[Records contained in a dataset]
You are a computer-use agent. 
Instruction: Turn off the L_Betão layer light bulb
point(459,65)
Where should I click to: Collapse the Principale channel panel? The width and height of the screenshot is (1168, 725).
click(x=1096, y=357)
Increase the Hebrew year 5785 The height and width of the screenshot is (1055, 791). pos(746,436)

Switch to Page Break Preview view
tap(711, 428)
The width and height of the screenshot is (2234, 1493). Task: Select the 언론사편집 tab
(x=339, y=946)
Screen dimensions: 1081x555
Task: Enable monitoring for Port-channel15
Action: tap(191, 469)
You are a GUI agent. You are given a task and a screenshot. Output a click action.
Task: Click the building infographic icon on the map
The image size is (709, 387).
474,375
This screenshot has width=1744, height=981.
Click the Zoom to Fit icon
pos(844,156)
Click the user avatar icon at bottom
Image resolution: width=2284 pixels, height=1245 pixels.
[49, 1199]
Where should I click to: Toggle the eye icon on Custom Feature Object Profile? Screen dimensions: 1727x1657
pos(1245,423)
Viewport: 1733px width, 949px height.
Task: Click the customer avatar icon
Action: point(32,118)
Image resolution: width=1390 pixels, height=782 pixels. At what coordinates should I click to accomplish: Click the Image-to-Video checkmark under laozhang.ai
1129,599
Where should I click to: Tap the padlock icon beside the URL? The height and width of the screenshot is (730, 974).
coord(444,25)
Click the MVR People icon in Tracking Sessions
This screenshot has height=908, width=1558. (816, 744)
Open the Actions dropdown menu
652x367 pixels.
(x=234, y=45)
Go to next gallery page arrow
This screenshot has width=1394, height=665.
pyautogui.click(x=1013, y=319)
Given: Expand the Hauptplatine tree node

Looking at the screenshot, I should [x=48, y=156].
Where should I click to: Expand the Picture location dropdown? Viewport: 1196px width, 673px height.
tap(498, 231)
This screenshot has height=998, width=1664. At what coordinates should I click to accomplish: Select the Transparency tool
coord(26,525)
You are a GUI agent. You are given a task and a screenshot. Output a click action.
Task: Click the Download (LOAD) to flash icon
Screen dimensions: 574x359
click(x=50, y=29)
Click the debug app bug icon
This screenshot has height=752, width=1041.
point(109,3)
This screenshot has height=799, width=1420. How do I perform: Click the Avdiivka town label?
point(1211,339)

Exercise objective -
Write out the data above once more, exactly as it reads.

Problem solution -
You are a computer-use agent. 
Instruction: Turn off the L_Betão layer light bulb
point(459,65)
Where should I click to: Collapse the Principale channel panel? The width and height of the screenshot is (1168, 725).
click(x=1096, y=357)
Increase the Hebrew year 5785 The height and width of the screenshot is (1055, 791). pos(746,436)

Switch to Page Break Preview view
tap(711, 428)
The width and height of the screenshot is (2234, 1493). Task: Select the 언론사편집 tab
(x=339, y=946)
Screen dimensions: 1081x555
Task: Enable monitoring for Port-channel15
Action: tap(191, 469)
You are a GUI agent. You are given a task and a screenshot. Output a click action.
Task: Click the building infographic icon on the map
The image size is (709, 387).
474,375
This screenshot has width=1744, height=981.
Click the Zoom to Fit icon
pos(844,156)
Click the user avatar icon at bottom
Image resolution: width=2284 pixels, height=1245 pixels.
[49, 1199]
Where should I click to: Toggle the eye icon on Custom Feature Object Profile? Screen dimensions: 1727x1657
pos(1245,423)
Viewport: 1733px width, 949px height.
Task: Click the customer avatar icon
Action: point(32,118)
Image resolution: width=1390 pixels, height=782 pixels. At what coordinates should I click to accomplish: Click the Image-to-Video checkmark under laozhang.ai
1129,599
Where should I click to: Tap the padlock icon beside the URL? The height and width of the screenshot is (730, 974).
coord(444,25)
Click the MVR People icon in Tracking Sessions
This screenshot has height=908, width=1558. (816, 744)
Open the Actions dropdown menu
652x367 pixels.
(x=234, y=45)
Go to next gallery page arrow
This screenshot has width=1394, height=665.
pyautogui.click(x=1013, y=319)
Given: Expand the Hauptplatine tree node

Looking at the screenshot, I should [x=48, y=156].
Where should I click to: Expand the Picture location dropdown? Viewport: 1196px width, 673px height.
tap(498, 231)
This screenshot has height=998, width=1664. At what coordinates should I click to accomplish: Select the Transparency tool
coord(26,525)
You are a GUI agent. You are given a task and a screenshot. Output a click action.
Task: Click the Download (LOAD) to flash icon
Screen dimensions: 574x359
click(x=50, y=29)
Click the debug app bug icon
This screenshot has height=752, width=1041.
point(109,3)
This screenshot has height=799, width=1420. How do I perform: Click the Avdiivka town label?
point(1211,339)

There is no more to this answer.